I don't understand why the level of rigor used here is necessary These are the course notes for MIT's calculus class, 18.014.
Beginning at the bottom of page 4, the professor launches into a long proof that the set of all integers $\mathbb Z$ is closed under addition.
I don't see why I can't demonstrate it by reasoning the following way. All integers in $\mathbb Z$ are either elements of $P$ (the set of positive integers), the negative of $P$'s elements, or $0$. $P$ is defined as the set of elements common to all inductive sets. So $P$ therefore contains $1$ and $x+1$, for any $x$. Any numbers $a,b$ in $P$ is an integer by definition, and is composed of adding $1+1$ multiple times. Therefore, adding or subtracting $a$ and $b$ is really adding or subtracting $1$ multiple times.
Which means that the set of all integers is closed under addition and subtraction, since you can only get integers.
So why is the level of rigor in the lecture notes necessary?
 A: When you write "is composed of adding $1+1$ multiple times" you seem to be assuming that you already know how the integers work, because you're implying an argument about counting the number of terms in an expression that evaluates to your result.
There's at least two problems with that.

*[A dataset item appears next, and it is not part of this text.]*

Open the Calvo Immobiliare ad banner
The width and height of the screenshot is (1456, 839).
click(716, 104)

First, you're not really proving anything from your axioms themselves -- at best you're proving that your axioms describe the same intuitive notion about integers that you're already using to reason about them, but that doesn't really satisfy the purpose of making clear which fundamental assumptions you're really basing your work on.

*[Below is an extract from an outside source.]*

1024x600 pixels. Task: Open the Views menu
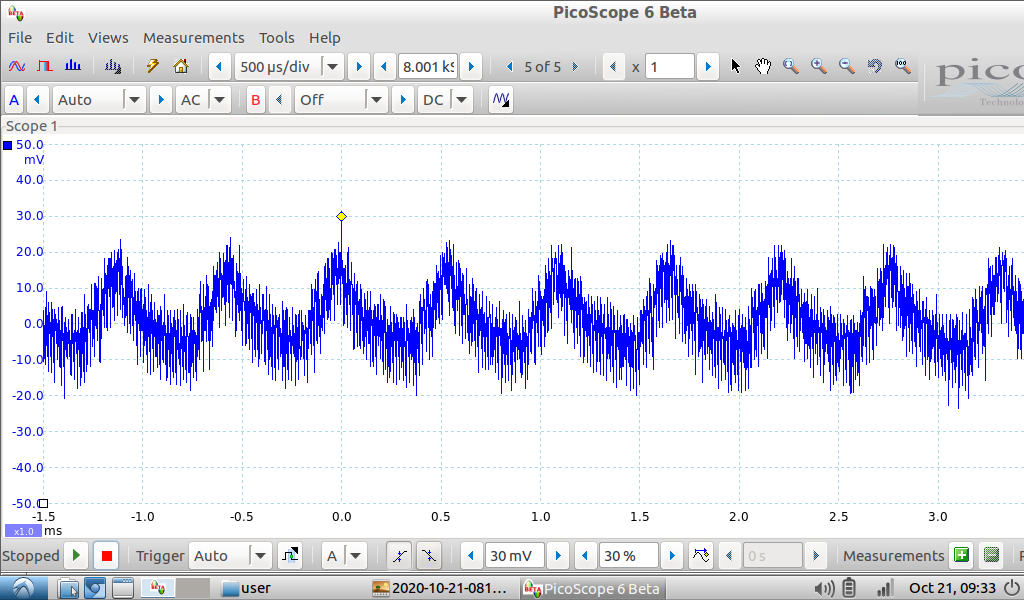pos(108,37)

Second you're assuming that every element of $P$ can be written as $1+1+\cdots+1$, but you haven't any proof of that, from the principles you're starting with. And I doubt that any such proof can exist at the point in the development you're at -- your induction axiom is a bit vauge about which kind of properties it applies to, but I don't think it is intended to allow speaking about things such as "$1+1+\cdots+1$" before you have already gotten a solid foundation of the integers.

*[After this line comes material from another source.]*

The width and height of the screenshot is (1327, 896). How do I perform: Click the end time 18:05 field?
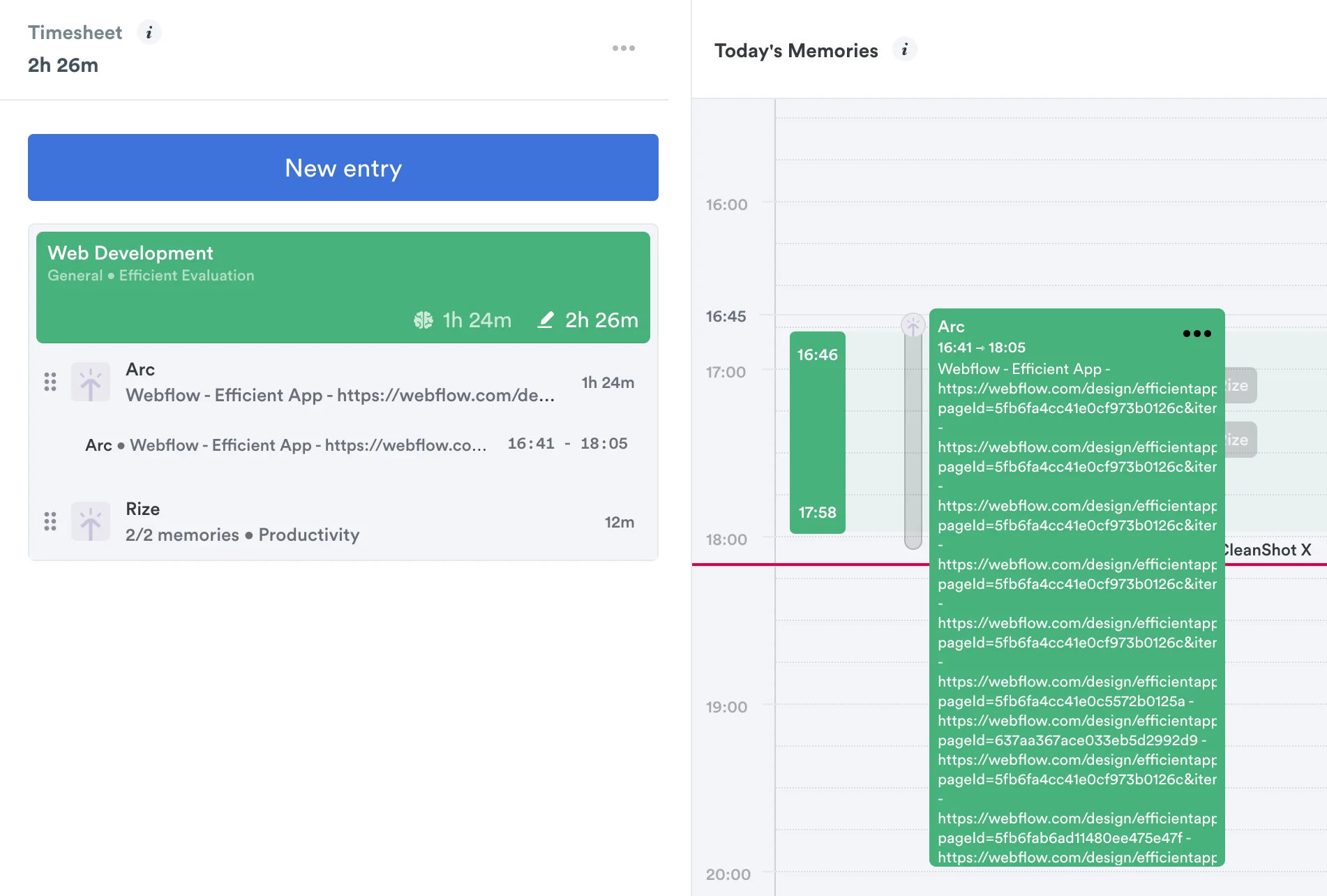point(603,444)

(By the way, I find the direction of the notes a bit strange -- they assume you already know what the real numbers and sets of them are and from there attempt to define the integers in an axiomatic foundational way. That is not a very orthodox way to introduce rigor. It may be that there is no really satisfactory way to motivate the choices made along the way from a principled mathematical point of view -- you may just have to roll with the flow.)_
A: I think you're implicitly assuming the principle of induction is equivalent to the well-ordering principle here. Unless you've already proved this result, you can't appeal to that sort of reasoning.